• **The problem**
The output is the lines below from the one with "Click the L.O.L." through the one with "This screenshot has height=389, width=800.", both included, printed exactly and with no other line.

• **Data under study**
+++++
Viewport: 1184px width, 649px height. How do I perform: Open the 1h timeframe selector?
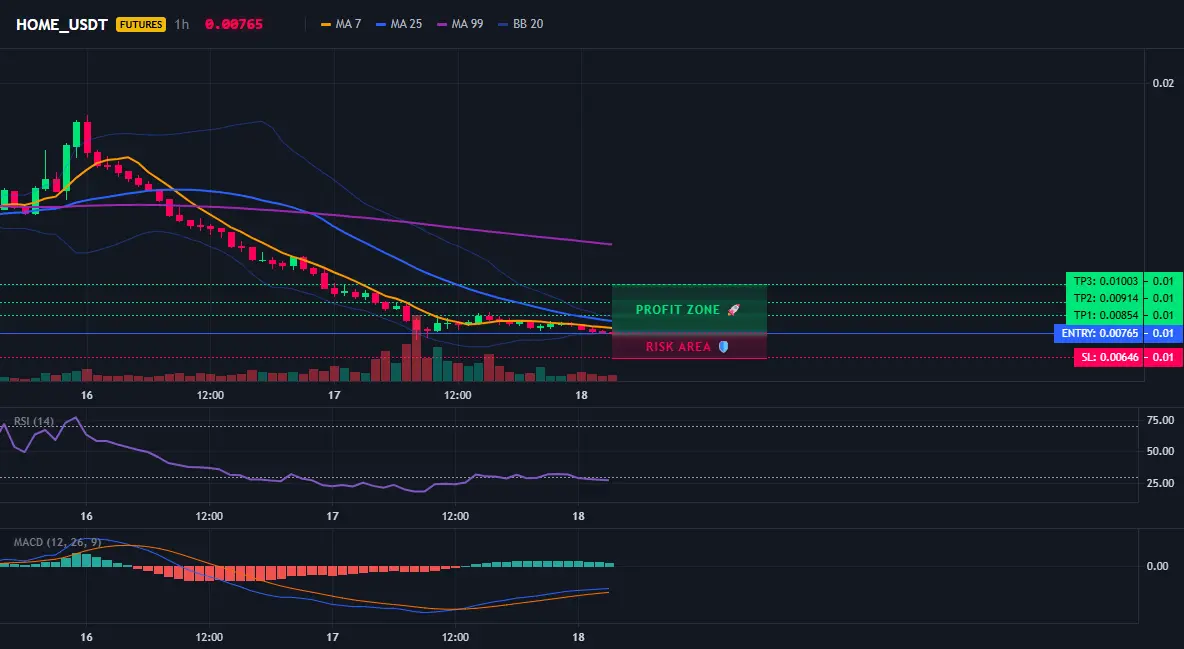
+++++
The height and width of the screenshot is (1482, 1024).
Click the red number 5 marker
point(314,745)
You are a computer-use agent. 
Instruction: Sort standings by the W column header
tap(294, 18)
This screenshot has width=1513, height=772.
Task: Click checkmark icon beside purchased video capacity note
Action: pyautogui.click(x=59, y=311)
+++++
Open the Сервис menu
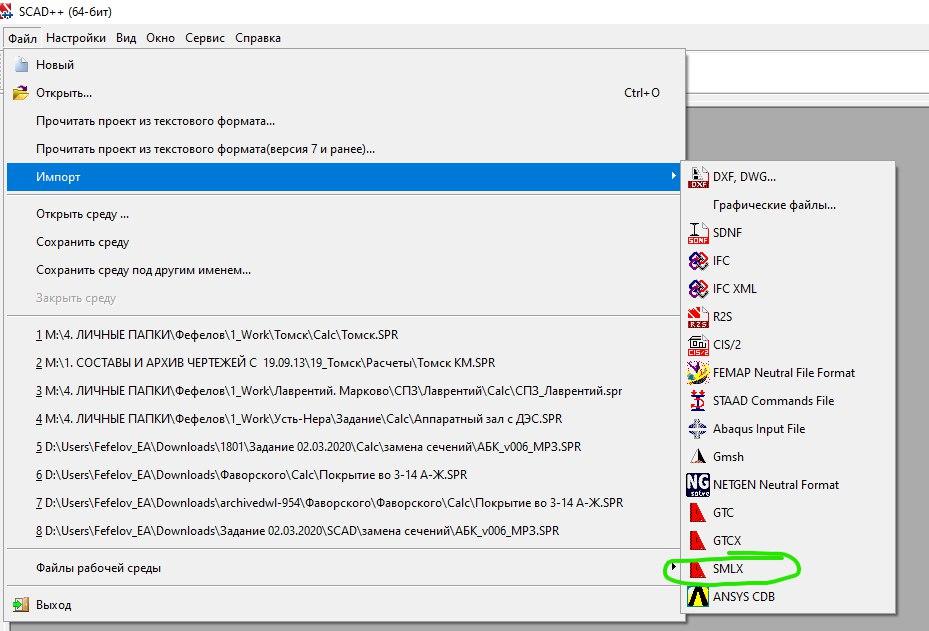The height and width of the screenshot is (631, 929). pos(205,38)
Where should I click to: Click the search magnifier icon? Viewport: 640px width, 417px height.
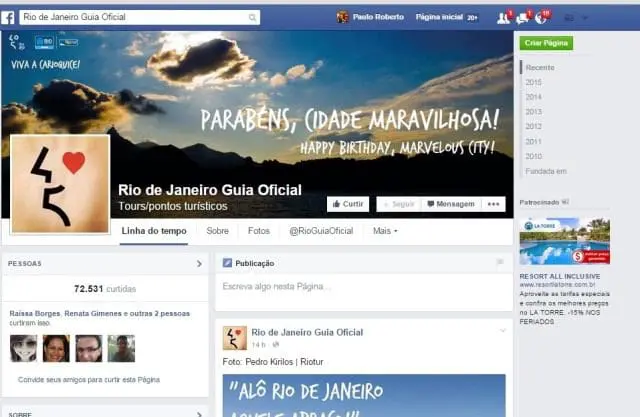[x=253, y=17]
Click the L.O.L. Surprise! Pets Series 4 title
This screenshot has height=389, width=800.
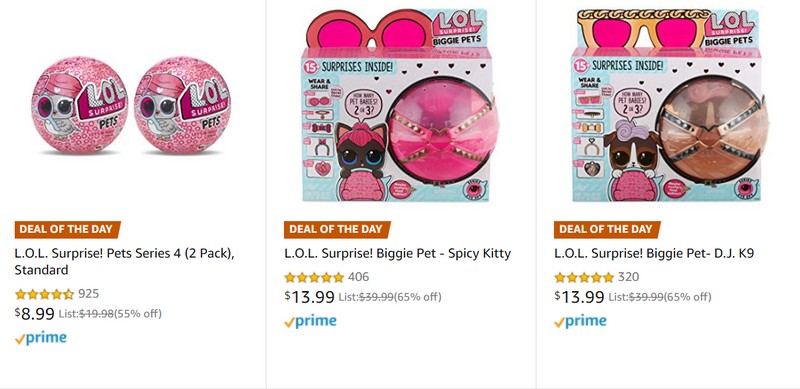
+++++
• **The answer**
Click the L.O.L. Surprise! Pets Series 4 title
This screenshot has height=389, width=800.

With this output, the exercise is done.